Although not yet launched in a full-scale capacity, TEB’s builder, Transit Explore Bus have started trials along the first kilometre section of the TEB’s proposed route through Qinhuangdao City in north China.
At 22 metres long, 7.8 metres wide, and 4.8 metres high, a top speed of 60 km/h and with enough capacity to replace up to 40 regular buses why an elevated bus instead of an actual train?
TEB claims that the elevated bus system is around one sixth of the cost of an underground subway, although it’s a little more shy about cost comparisons with an above-ground rail network.
You may have also noticed that the TEB presents a few technical challenges for taller vehicles, but Chinese authorities have that one covered too.
The proposed routes for TEB lines will see trucks, busses and other large vehicles that need to share the road segregated to their own lanes, so as to allow the TEB to operate without delay, although how strictly road users adhere to those regulations remains to be seen.
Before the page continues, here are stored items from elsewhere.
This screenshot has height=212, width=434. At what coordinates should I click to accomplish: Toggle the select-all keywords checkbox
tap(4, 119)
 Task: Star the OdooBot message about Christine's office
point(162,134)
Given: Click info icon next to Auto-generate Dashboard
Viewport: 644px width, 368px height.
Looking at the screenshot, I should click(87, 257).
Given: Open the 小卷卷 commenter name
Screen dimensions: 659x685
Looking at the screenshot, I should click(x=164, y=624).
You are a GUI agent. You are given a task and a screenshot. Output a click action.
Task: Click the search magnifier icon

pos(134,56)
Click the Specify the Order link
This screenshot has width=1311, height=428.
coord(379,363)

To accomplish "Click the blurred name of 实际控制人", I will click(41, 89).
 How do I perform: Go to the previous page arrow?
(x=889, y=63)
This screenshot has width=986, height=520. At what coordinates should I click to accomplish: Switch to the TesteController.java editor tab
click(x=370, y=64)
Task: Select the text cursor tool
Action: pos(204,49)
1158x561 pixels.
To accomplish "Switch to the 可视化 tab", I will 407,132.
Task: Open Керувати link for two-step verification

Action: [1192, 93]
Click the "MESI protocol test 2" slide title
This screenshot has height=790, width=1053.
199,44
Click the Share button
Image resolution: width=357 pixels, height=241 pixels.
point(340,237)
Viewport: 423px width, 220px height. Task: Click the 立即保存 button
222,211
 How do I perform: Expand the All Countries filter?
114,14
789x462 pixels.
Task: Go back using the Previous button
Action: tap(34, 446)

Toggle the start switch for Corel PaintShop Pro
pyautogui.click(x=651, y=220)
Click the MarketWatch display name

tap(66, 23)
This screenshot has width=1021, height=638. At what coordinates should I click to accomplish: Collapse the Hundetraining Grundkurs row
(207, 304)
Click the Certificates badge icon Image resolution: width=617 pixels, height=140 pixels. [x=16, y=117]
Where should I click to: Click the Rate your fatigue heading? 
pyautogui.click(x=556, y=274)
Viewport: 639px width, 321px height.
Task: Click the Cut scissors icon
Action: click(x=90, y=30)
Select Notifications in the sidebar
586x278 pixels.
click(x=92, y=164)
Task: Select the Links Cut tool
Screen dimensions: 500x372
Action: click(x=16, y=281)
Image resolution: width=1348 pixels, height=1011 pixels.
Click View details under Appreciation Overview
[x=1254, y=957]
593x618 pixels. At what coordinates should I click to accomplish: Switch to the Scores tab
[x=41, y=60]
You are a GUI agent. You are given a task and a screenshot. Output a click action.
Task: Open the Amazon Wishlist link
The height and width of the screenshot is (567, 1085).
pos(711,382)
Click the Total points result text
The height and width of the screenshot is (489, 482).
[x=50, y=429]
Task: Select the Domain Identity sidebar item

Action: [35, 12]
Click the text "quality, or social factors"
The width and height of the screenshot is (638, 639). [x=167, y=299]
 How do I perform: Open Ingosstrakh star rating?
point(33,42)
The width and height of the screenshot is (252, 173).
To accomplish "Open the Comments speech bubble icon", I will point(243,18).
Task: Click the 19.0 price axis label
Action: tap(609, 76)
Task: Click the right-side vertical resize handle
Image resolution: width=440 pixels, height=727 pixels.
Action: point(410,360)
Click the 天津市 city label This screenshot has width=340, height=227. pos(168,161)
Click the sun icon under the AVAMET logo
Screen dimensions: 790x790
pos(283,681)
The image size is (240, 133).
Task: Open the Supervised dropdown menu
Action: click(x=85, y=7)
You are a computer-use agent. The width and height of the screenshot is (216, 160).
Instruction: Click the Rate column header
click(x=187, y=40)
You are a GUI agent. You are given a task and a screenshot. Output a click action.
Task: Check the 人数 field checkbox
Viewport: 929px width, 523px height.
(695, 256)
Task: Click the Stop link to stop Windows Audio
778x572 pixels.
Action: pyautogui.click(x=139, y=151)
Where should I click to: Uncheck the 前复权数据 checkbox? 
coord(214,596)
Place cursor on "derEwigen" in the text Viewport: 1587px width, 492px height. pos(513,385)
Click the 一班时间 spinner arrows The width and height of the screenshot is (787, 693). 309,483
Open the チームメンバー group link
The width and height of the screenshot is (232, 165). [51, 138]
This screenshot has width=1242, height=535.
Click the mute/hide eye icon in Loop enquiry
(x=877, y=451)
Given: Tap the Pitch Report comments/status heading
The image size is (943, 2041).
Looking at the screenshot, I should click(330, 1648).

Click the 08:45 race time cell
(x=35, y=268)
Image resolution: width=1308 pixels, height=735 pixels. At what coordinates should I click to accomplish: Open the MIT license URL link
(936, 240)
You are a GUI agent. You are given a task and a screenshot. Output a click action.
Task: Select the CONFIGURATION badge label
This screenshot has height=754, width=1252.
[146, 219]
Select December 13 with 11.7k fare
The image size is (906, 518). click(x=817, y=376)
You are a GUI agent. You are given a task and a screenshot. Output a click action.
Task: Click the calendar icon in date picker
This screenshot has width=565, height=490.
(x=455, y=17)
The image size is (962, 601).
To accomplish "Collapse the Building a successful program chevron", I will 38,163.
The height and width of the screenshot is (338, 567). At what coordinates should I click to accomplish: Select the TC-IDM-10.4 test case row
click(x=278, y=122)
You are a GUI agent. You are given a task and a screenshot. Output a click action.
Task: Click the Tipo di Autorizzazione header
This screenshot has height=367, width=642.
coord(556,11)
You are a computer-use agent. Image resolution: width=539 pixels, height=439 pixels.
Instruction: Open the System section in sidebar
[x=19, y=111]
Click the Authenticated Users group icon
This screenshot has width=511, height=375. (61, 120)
Raised platforms allow passengers to board and alight the TEB, while outboard barriers along the TEB’s tracks are designed to prevent vehicles from colliding with the drive hardware.
Other overseas cities in Indonesia, France, and India have also reportedly shown an interest in the TEB network, and will be sure to closely monitor the program’s success as it comes online in Qinhuandao.